[Collected data]

=== Begin Enclosure ===

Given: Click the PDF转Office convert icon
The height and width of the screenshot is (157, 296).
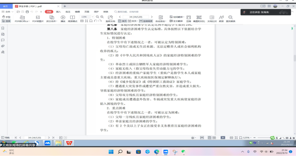Looking at the screenshot, I should pyautogui.click(x=22, y=18).
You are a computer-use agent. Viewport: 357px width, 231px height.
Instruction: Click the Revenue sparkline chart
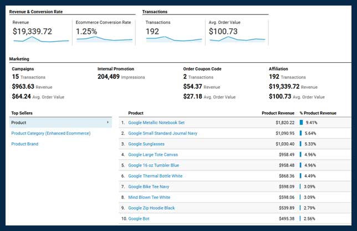click(40, 39)
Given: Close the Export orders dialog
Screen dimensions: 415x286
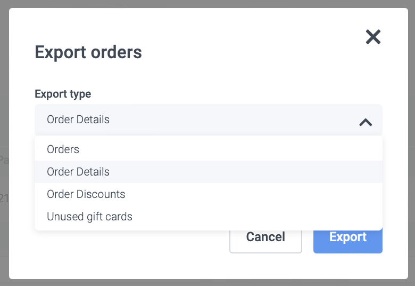Looking at the screenshot, I should (373, 37).
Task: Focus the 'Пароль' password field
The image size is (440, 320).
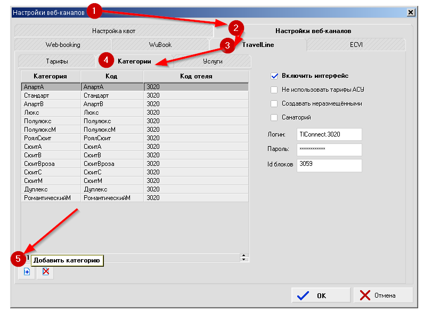Action: coord(330,149)
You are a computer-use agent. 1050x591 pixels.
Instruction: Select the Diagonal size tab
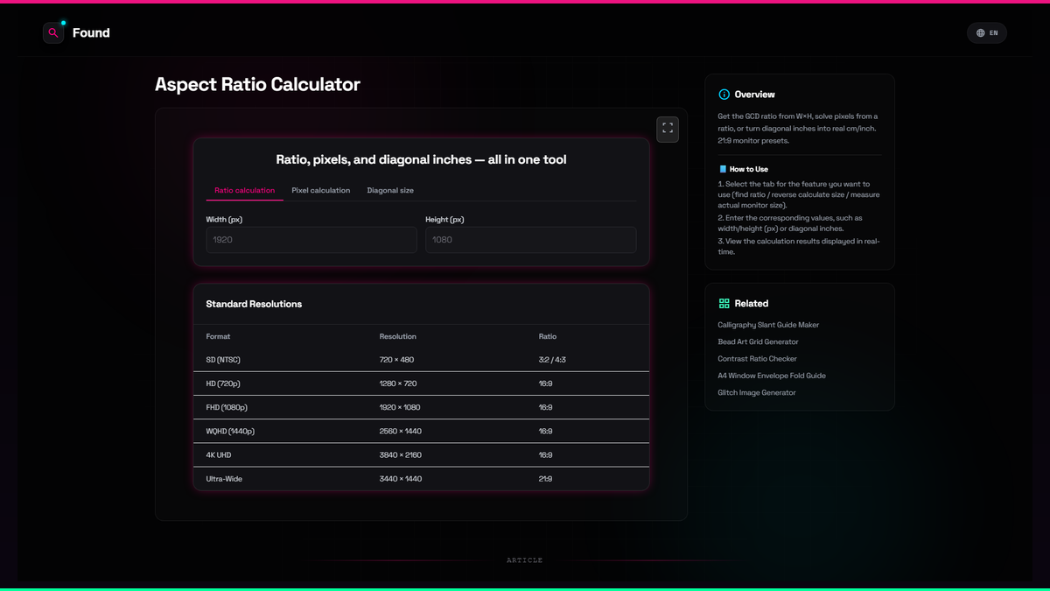point(390,190)
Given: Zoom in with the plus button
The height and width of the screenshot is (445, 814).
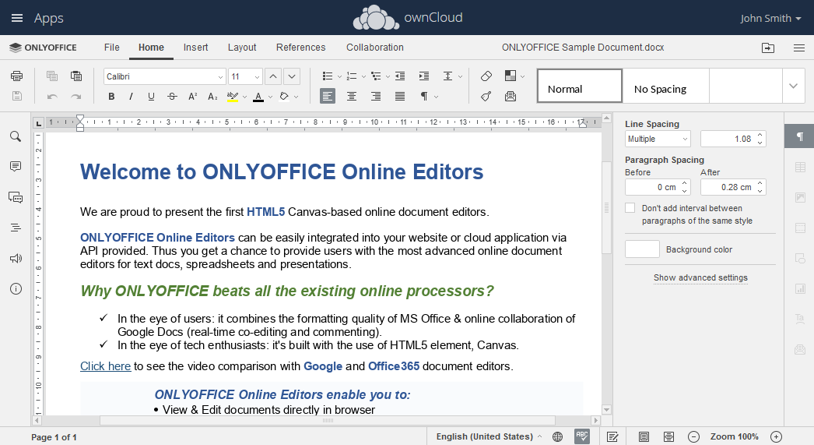Looking at the screenshot, I should pos(776,436).
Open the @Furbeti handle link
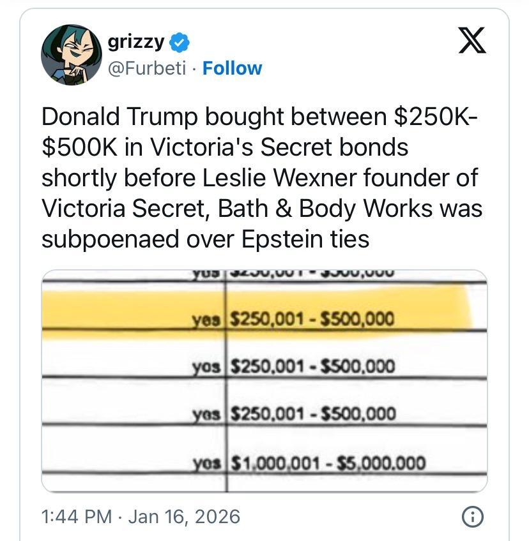Screen dimensions: 529x541 147,68
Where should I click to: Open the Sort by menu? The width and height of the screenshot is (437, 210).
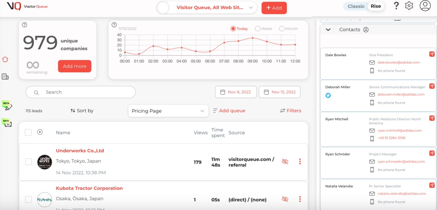click(82, 111)
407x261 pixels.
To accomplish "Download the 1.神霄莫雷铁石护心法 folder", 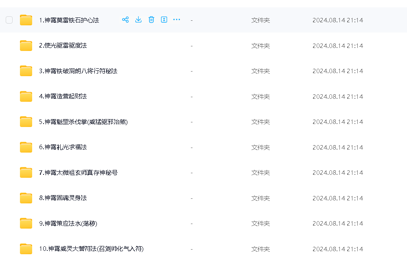I will 138,20.
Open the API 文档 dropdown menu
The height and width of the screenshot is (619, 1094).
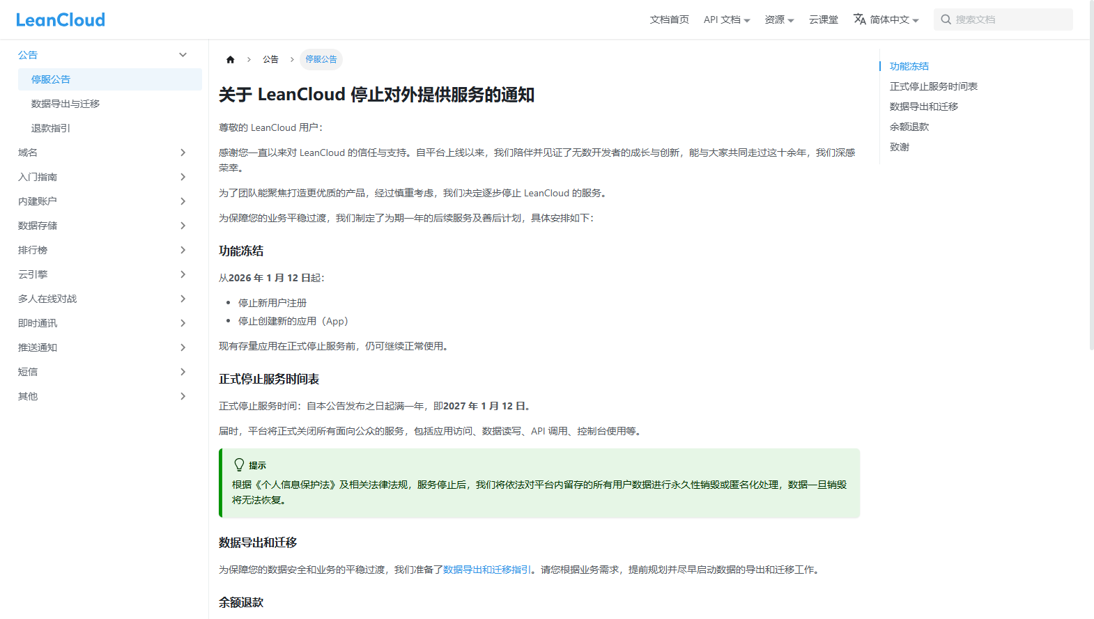[726, 19]
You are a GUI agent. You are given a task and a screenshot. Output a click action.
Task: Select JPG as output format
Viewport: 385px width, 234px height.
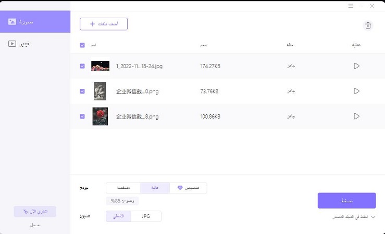146,216
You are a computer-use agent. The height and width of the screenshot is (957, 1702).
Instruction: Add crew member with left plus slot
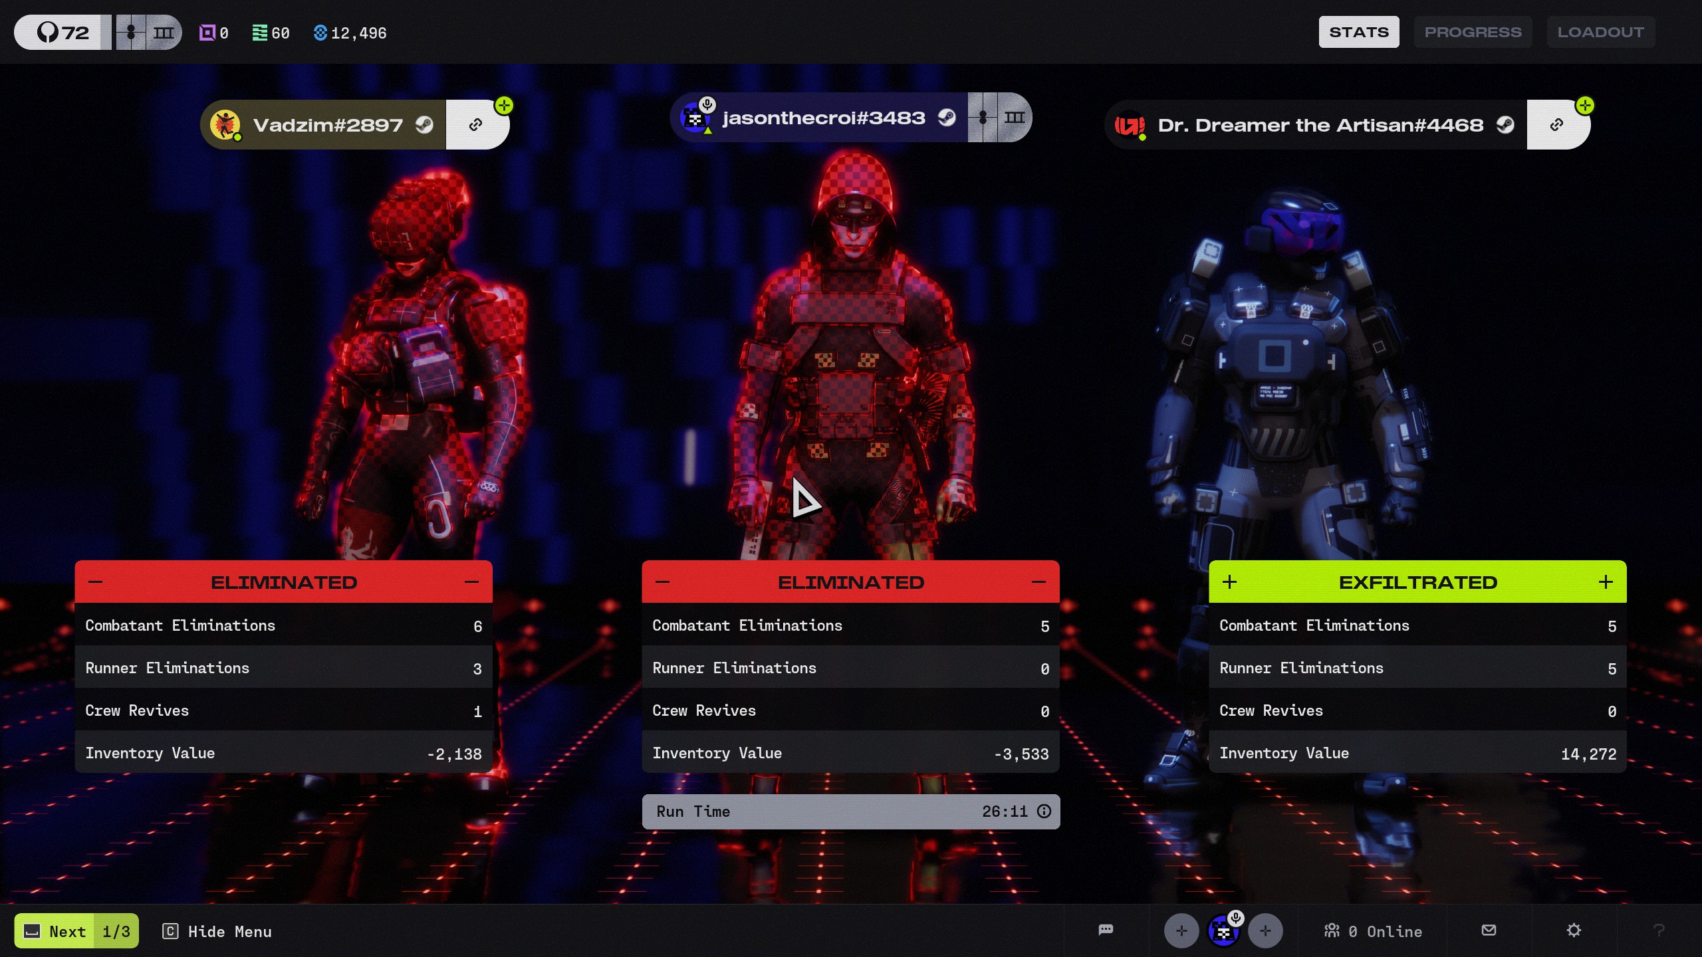coord(1181,931)
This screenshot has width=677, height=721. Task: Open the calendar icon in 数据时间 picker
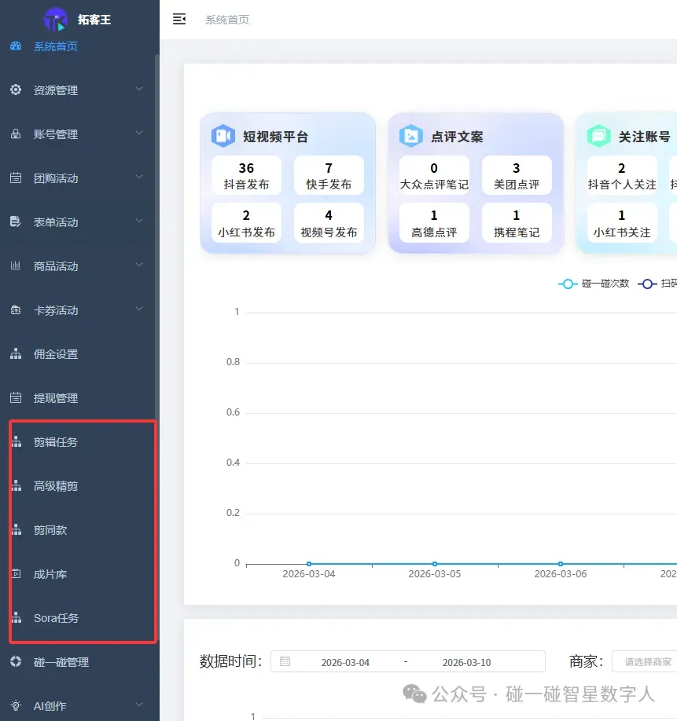285,661
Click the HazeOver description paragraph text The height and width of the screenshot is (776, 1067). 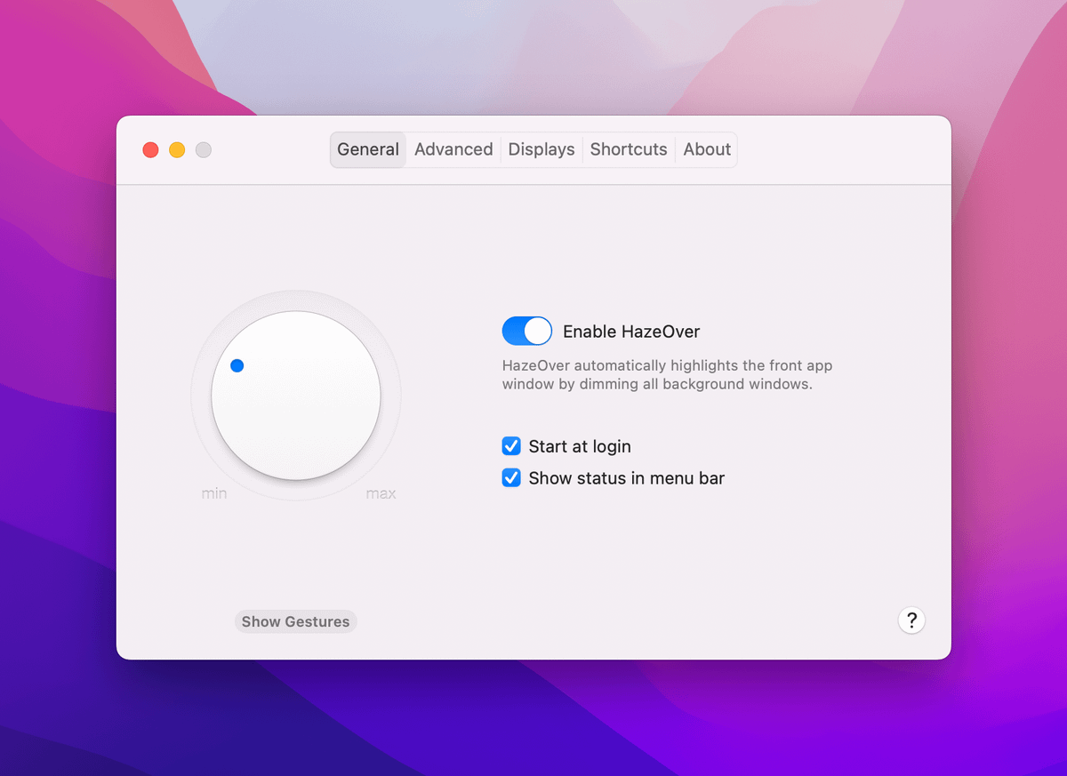coord(667,375)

=== End Enclosure ===

→ Exercise
Which of the lines above include the word "agent"? List those lines.

→ Solution below
You are a computer-use agent. Viewport: 357px width, 231px height.
You are a computer-use agent. 1050x591 pixels.
You are a GUI agent. You are given a task and a screenshot. Output a click action.
You are a computer-use agent. The height and width of the screenshot is (957, 1702).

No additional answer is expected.